Буяльский ответил не сразу: краска кинулась ему в лицо, пока он надумывал, что ответить. Не надумал и бессмысленно ответил:
– Не упомню, о чем вы говорите.
– О микроскопе, пожертвованном для студентов академии великим князем, – громко, с брезгливой ненавистью в голосе заговорил Пирогов. – Этот микроскоп уже более десяти лет у вас на дому, а служащие не смеют спросить. Так вот-с я спрашиваю и прошу вернуть, потому что по моей кафедре микроскоп совершенно необходим. Он у нас числится, через это мы не можем новый купить, президент не разрешает. Есть у вас наш микроскоп?
Оба они остановились. Лицо Буяльского краснело все более.
– Прощайте-с, – сказал Пирогов, – и прошу вас убедительно – не задержав, верните аппарат. Вещь казенная, нужная.
Мгновенно только ему свойственная улыбка осветила черты его лица. Он повернулся и исчез в дверях госпитальной канцелярии. Странное возбуждение все еще не покидало его: сердце со звоном гнало по телу кровь, щеки горели, висок покалывало. «Кто сеет ветер, тот пожнет бурю, – подумал он во второй раз. – А быть может, и не бурю, а саму смерть». Все могло случиться, если всерьез бросить перчатку Буцефалу. Почему-то вспомнилась ему только что виденная картина изгнания тараканов из поварни: как выли, как визжали! И белой сильной рукою он потянул к себе ручку двери.

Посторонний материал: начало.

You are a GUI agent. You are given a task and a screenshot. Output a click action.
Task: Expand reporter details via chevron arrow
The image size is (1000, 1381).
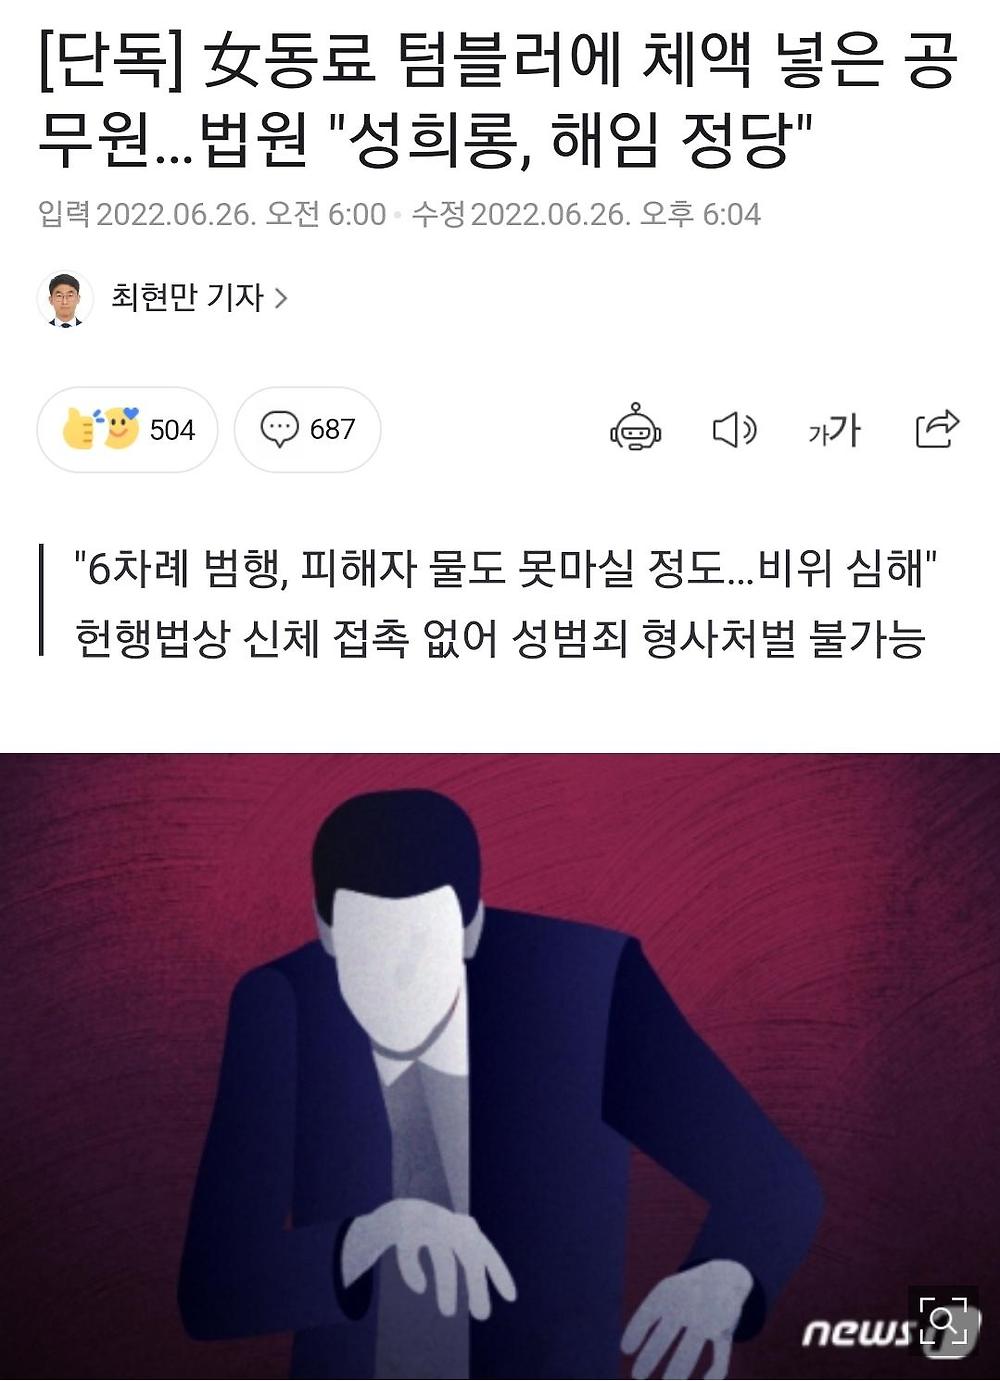click(281, 298)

Лоссиевский, которого в госпитале за огромную его голову называли Буцефалом, сидел за просторным своим письменным столом и, как всегда, делал вид, прикидывался, что занят и что занимается. Он был в мундире и при двух своих орденочках, которых никогда не снимал и один из которых уже порядочно из-за этого поизносился. Лицо Буцефала выражало мутное и тупое равнодушие, но вместе с тем и некоторое усердие. Пирогов видел, что Буцефал вовсе не так уже погружен в свои занятия, чтобы не заметить его прихода, и, выждав секунду, громко и властно произнес:
– Милостивый государь, я старше вас в чине и прошу замечать меня, когда я нахожу нужным посещать контору.

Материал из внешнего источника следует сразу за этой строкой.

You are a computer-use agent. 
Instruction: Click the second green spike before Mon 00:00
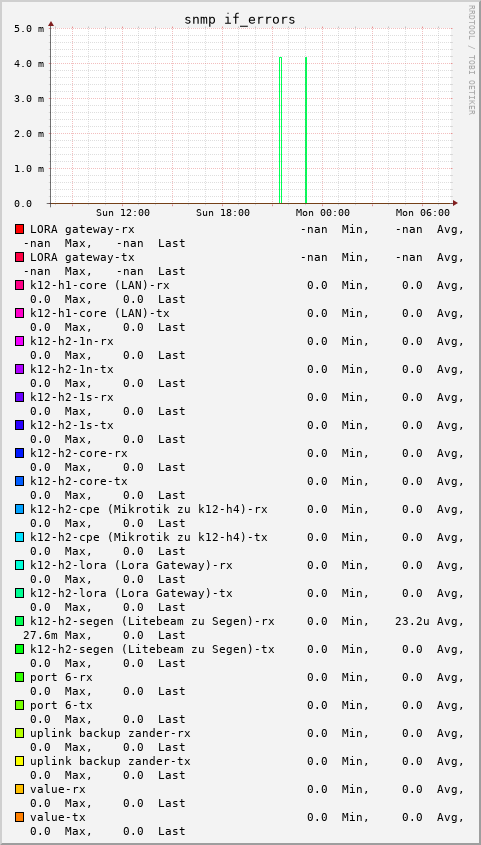pyautogui.click(x=306, y=130)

Никогда в своей жизни он не произносил еще ничего подобного. Но теперь он с наслаждением выговорил эту фразу. От бешенства и ненависти он ничего не видел; он не сразу заметил даже, как вскочил Лоссиевский и как вытянулся перед ним. Ступая на пятки, Пирогов медленно подвигался к столу и, совершенно теряя власть над собой, кричал бешеным фальцетом:
– Вы что же это, сударь, изволите делать? Вы, штаб-лекарь, смеете сами быть главным вором по вверенному вам госпиталю. Молчать, смирно передо мной, иначе я вас сейчас же в вашей воровской конторе изобью нагайкой. Я все знаю, и не сметь мне отвечать, Вы… вы… изволите гробы воровать, рацион солдата…, вы…
Ничего не видя перед собой, кроме смутной тени Буцефала, и понимая, что его можно ударить, стоит только обойти стол, он пошел вокруг стола, но Лоссиевский стал отступать, пятясь и издавая какие-то невнятные, хлюпающие звуки. Неизвестно, чем бы это все кончилось, не опрокинь Пирогов вдруг кувшин с ледяным квасом, стоявший на маленьком столике. Огромный кувшин со звоном разлетелся на части. Пирогов вздрогнул и остановился. Челюсти его дрожали, щеку дергало. Несколько мгновений длилось молчание, нарушаемое только хлюпаньем Буцефала.
– Обнесли, – вдруг сказал он, – оклеветали. Честью клянусь, чист и невиновен. Ваше превосходительство.
– Я не превосходительство, – крикнул Пирогов, – не сметь!
Он сел и сжал голову руками. «Умереть бы, – с жадностью подумал он, – да, да, умереть».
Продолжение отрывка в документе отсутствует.